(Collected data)
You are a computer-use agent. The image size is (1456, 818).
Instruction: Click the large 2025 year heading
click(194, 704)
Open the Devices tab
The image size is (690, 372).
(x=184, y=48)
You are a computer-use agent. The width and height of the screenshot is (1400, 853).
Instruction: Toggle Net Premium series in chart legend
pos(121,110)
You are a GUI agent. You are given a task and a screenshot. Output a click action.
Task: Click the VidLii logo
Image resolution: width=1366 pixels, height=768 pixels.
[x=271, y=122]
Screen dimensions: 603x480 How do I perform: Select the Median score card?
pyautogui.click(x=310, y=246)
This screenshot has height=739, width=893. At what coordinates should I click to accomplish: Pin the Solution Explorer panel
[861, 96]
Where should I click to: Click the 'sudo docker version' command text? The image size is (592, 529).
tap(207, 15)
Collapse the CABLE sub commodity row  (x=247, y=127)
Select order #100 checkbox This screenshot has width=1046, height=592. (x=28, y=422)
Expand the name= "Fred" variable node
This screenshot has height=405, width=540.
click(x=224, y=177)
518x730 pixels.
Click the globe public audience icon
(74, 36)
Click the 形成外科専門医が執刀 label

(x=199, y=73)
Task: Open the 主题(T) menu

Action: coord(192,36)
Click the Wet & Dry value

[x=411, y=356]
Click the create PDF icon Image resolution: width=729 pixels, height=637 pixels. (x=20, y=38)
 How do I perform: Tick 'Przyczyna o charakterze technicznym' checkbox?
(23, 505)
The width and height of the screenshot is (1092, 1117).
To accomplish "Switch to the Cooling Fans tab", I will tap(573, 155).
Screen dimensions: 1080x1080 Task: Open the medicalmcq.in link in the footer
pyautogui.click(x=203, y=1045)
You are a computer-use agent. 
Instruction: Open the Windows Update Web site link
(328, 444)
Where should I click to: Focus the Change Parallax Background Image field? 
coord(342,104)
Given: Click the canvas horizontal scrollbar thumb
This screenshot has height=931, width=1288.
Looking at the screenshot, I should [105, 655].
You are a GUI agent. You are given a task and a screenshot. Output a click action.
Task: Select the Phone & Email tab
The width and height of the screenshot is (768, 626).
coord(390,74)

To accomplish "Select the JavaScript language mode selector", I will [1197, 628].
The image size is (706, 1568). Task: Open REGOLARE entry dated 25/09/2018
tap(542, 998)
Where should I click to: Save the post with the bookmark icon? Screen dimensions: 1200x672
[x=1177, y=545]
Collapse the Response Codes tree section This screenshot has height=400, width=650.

## EXERCISE AIM
Show all lines in the entries above where the string "agent" appears.

## FINISHED TASK
You are a computer-use agent. The image size is (1456, 818).
You are a computer-use agent. The width and height of the screenshot is (1400, 853).
You are a GUI agent. You are given a task and a screenshot. Output a click action.
You are a computer-use agent. 
You are a GUI agent. You are given a task and a screenshot. Output a click action.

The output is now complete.